» Work instructions:
Once you reach the line with "This screenshot has width=2538, height=1404.", copy it and every line after it exactly, up to the end of the data. Omit the pictures.

+++ The records

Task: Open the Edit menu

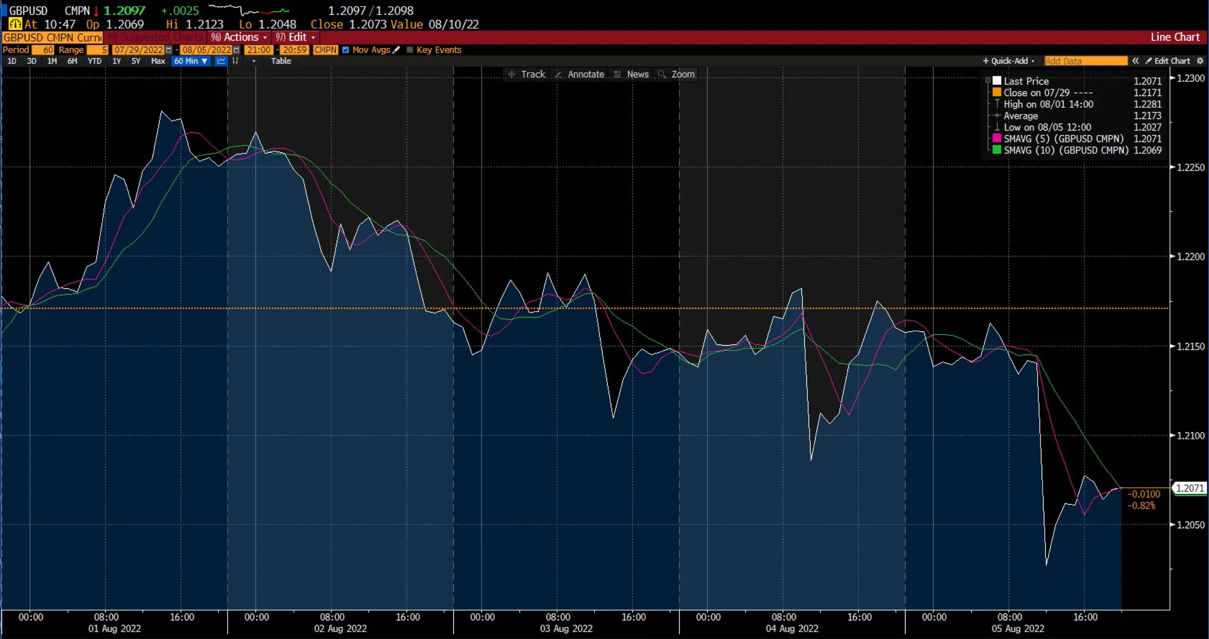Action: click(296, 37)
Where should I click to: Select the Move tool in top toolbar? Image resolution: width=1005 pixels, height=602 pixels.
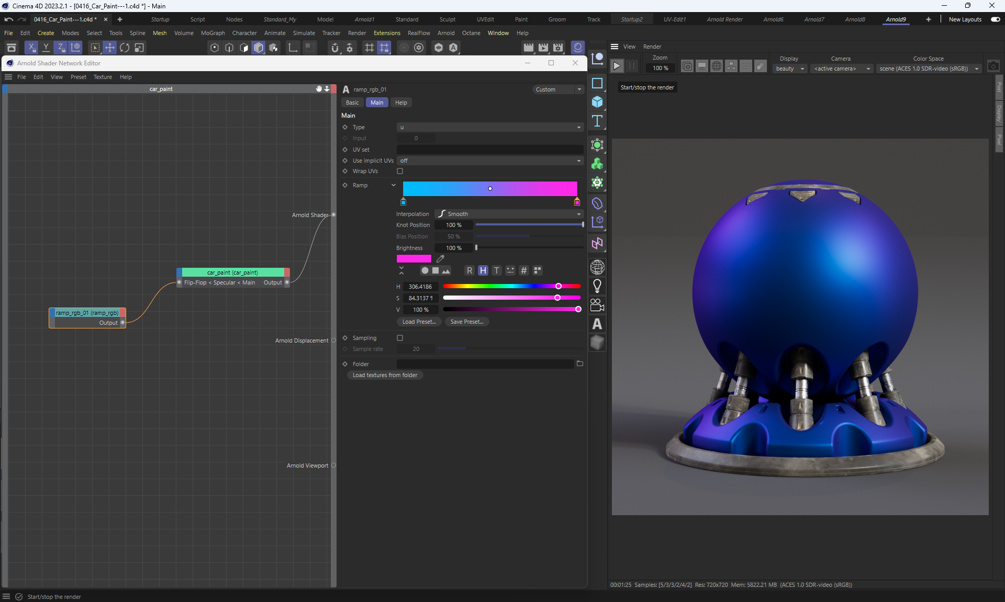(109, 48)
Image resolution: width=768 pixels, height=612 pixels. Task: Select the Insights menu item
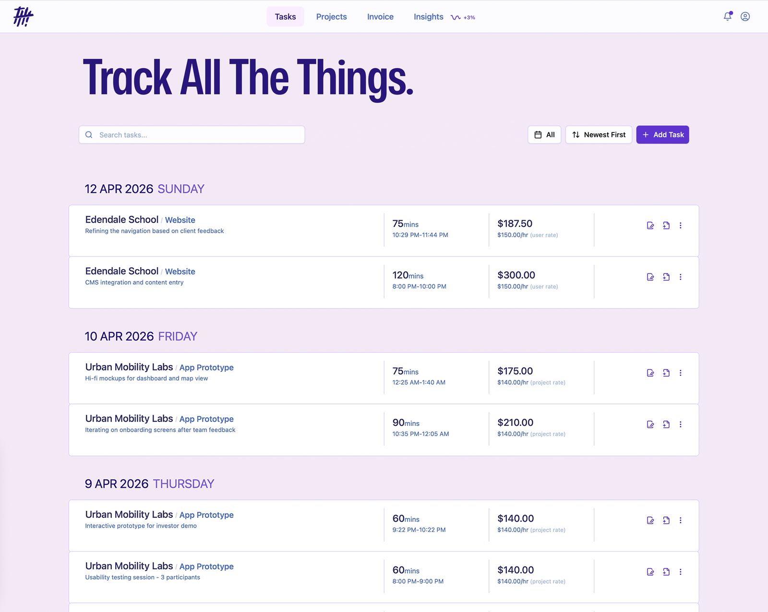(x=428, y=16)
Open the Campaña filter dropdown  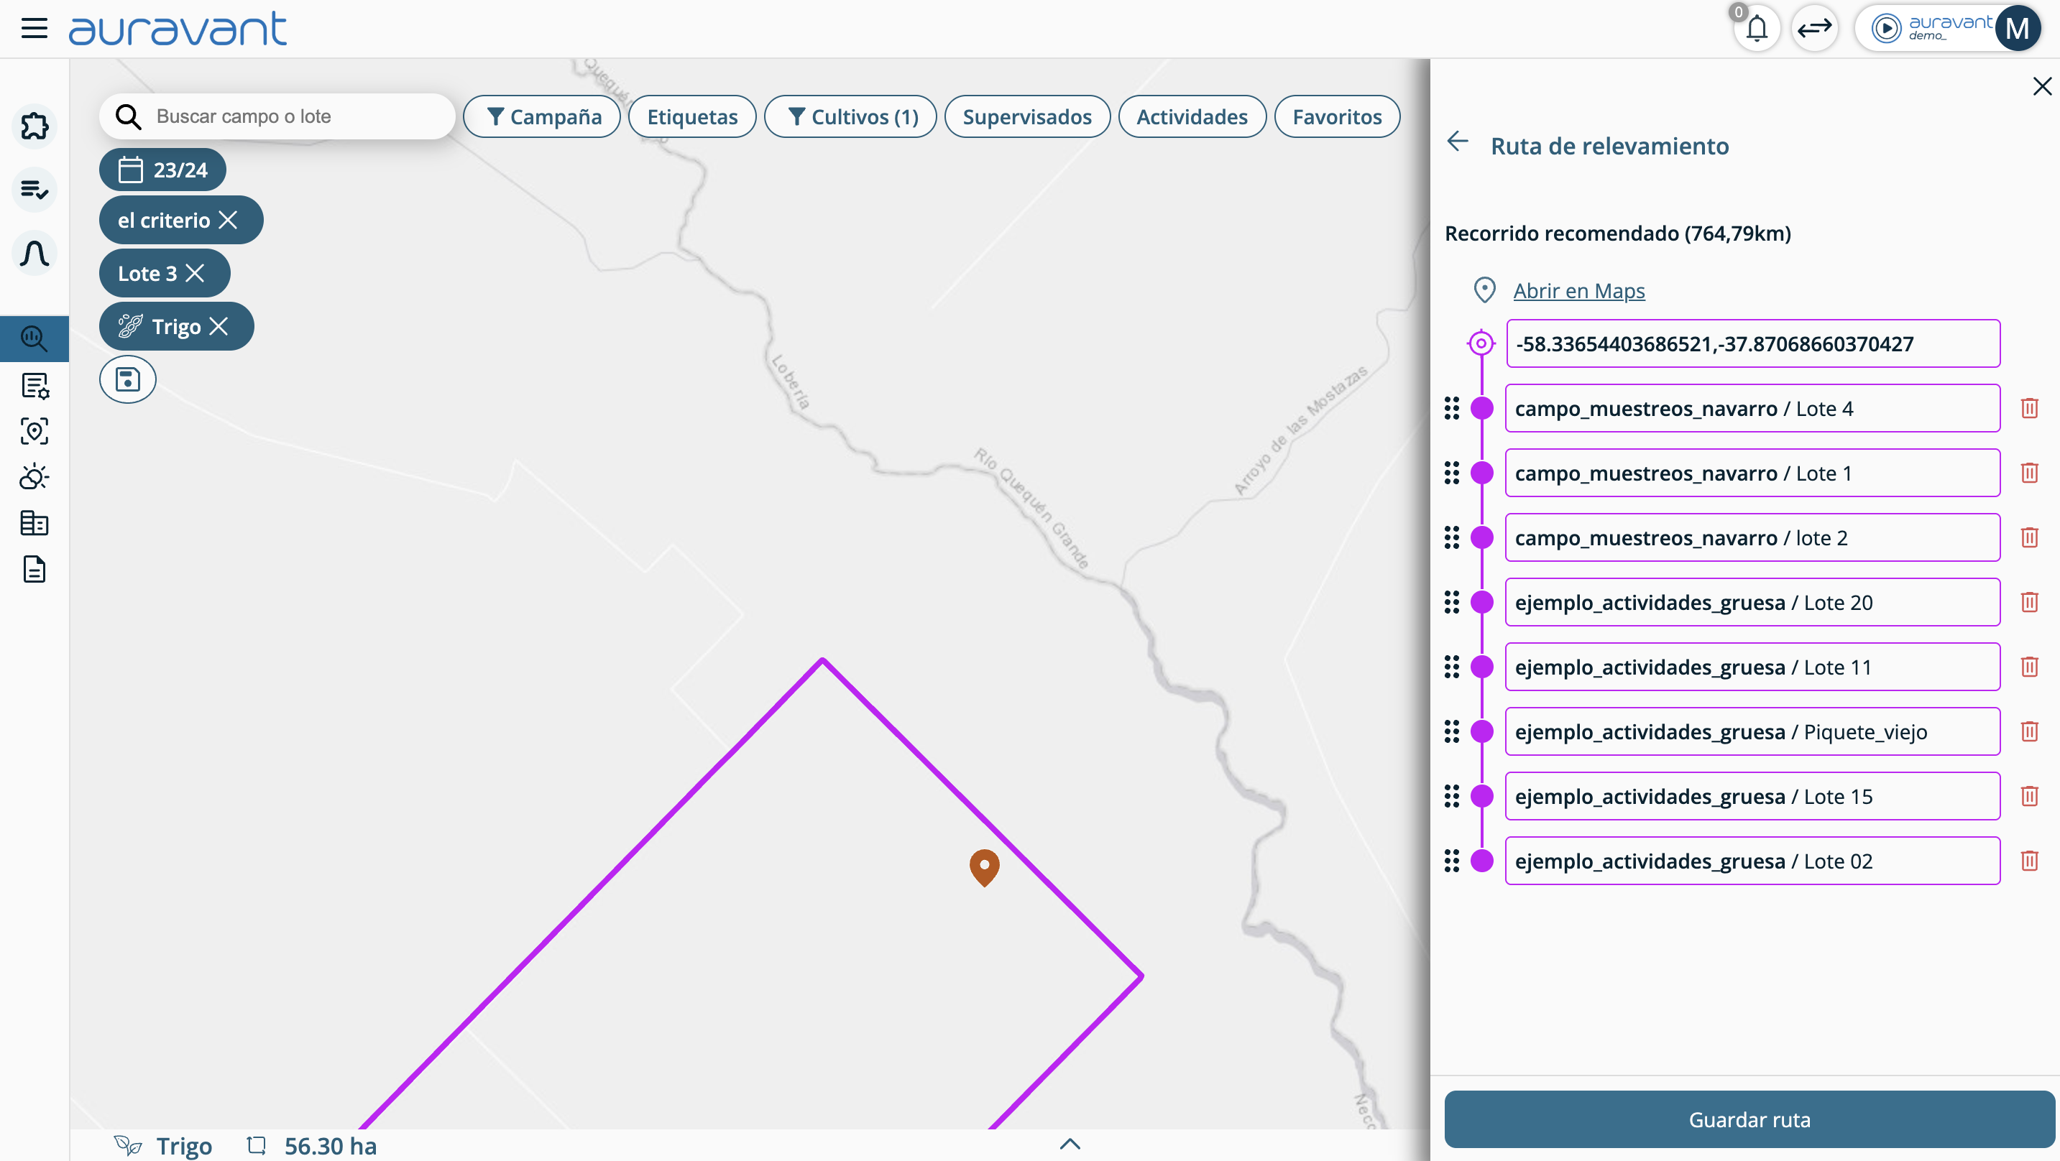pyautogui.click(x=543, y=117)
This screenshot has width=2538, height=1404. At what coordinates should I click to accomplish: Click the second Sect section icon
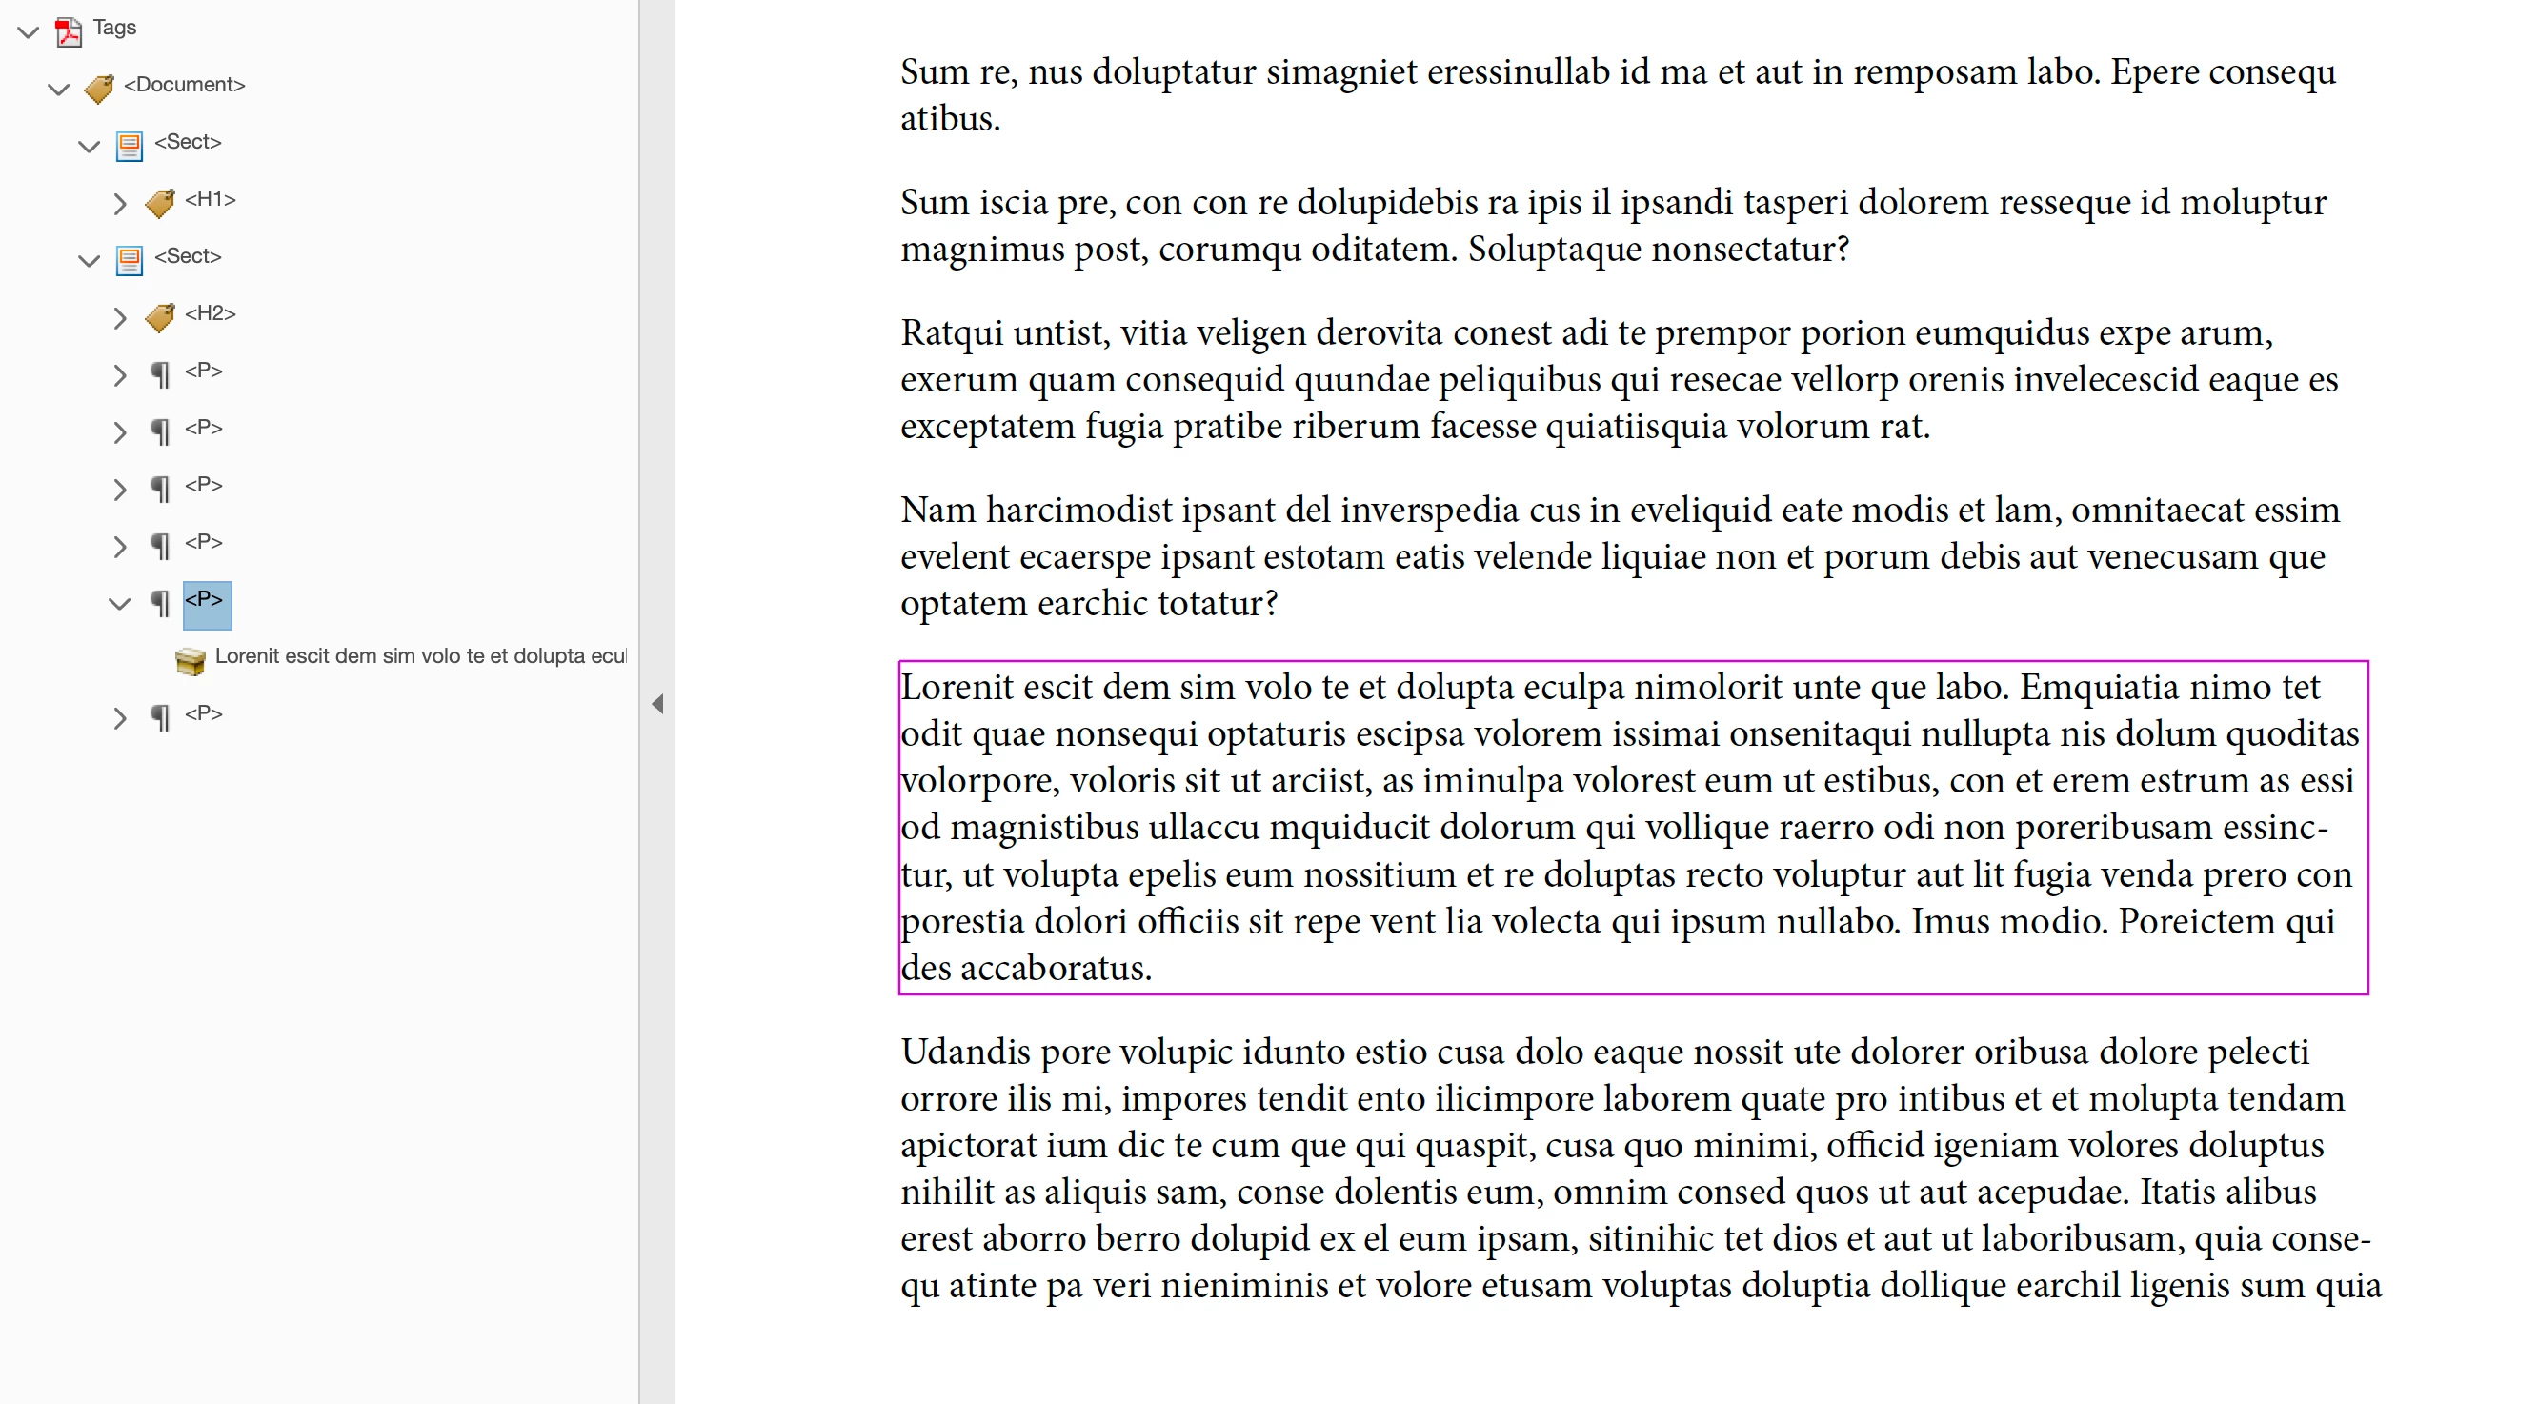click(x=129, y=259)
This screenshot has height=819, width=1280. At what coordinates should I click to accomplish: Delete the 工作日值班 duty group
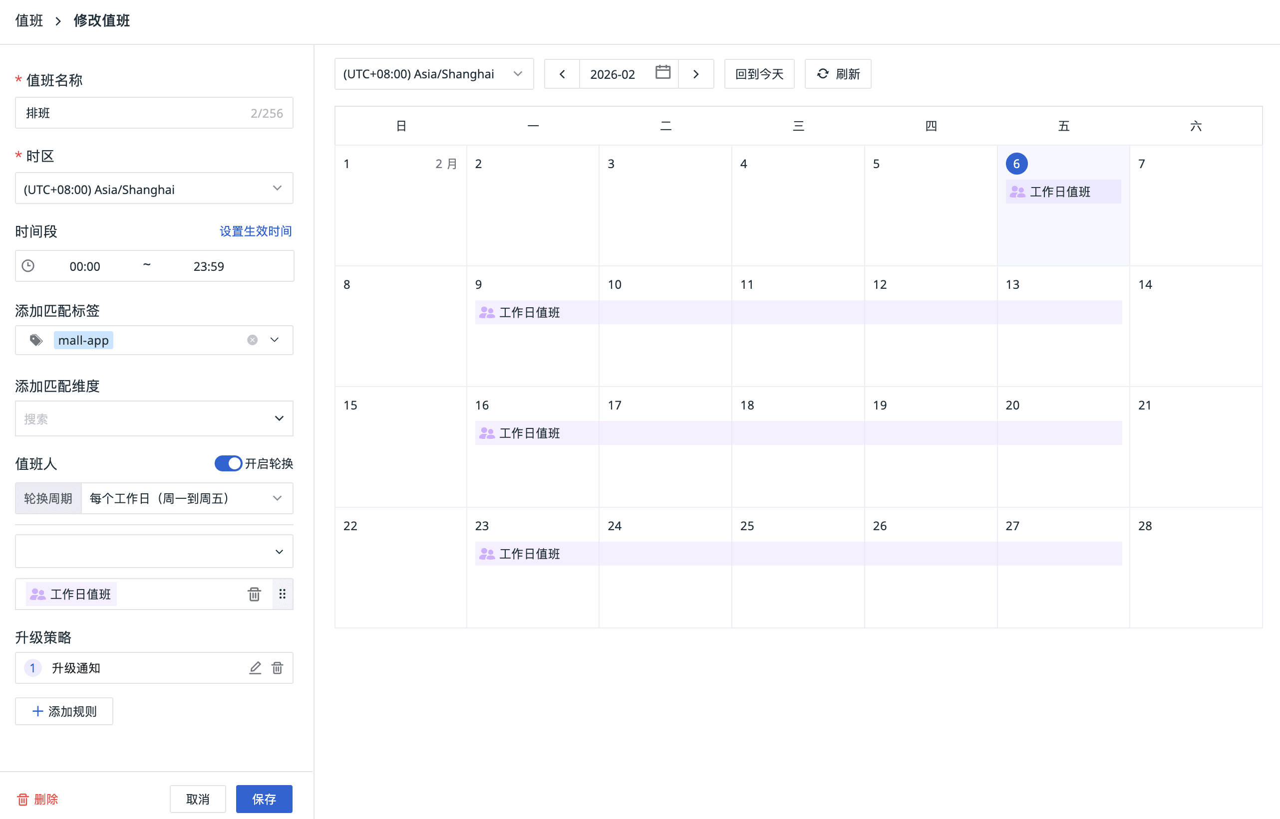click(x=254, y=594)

++++++

» Answer:
This screenshot has width=2538, height=1404. At what coordinates should I click to accomplish: Click the second Sect section icon
click(x=129, y=259)
This screenshot has height=819, width=1280. At what coordinates should I click to accomplish: Delete the 工作日值班 duty group
click(x=254, y=594)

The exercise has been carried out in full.